== To be done ==
Return, character for character, the lines of the listing below from the line with "Screen dimensions: 1297x596" up to and including the line with "click(x=4, y=95)".

== Material for this task ==
▼

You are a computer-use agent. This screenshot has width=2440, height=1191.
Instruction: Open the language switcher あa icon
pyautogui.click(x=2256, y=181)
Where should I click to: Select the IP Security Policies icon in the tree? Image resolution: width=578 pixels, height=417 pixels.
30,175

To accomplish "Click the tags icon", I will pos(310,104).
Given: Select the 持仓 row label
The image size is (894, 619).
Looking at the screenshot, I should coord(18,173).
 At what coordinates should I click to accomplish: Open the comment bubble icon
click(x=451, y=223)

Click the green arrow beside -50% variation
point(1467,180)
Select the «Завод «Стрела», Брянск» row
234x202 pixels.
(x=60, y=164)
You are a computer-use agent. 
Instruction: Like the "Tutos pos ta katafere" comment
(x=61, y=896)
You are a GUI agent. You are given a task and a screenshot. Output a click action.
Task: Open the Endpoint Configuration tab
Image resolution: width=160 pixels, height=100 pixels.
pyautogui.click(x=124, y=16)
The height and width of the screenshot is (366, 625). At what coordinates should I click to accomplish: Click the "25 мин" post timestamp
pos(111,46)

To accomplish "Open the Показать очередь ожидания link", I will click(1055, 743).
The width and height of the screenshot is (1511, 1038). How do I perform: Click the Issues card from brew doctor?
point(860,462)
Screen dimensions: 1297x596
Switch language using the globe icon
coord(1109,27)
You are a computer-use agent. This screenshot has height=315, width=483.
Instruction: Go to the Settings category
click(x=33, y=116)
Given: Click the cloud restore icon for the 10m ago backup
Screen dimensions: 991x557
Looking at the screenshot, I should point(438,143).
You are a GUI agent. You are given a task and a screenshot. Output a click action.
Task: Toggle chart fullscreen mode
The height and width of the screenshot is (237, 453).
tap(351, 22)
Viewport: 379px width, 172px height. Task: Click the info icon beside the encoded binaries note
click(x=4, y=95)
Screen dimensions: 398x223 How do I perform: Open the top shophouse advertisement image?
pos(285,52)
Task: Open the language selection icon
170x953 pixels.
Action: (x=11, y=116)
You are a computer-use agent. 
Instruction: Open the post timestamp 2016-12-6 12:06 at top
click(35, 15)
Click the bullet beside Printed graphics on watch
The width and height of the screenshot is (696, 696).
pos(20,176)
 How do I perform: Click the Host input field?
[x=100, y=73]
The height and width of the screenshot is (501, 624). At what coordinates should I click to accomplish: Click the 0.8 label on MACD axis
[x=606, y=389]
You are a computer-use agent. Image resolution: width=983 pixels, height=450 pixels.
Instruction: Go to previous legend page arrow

▲

== Reply ==
Screen dimensions: 1297x596
Switch language using the globe icon
coord(1109,27)
You are a computer-use agent. This screenshot has height=315, width=483.
Instruction: Go to the Settings category
click(x=33, y=116)
Given: Click the cloud restore icon for the 10m ago backup
Screen dimensions: 991x557
Looking at the screenshot, I should point(438,143).
You are a GUI agent. You are given a task and a screenshot. Output a click action.
Task: Toggle chart fullscreen mode
The height and width of the screenshot is (237, 453).
tap(351, 22)
Viewport: 379px width, 172px height. Task: Click the info icon beside the encoded binaries note
click(x=4, y=95)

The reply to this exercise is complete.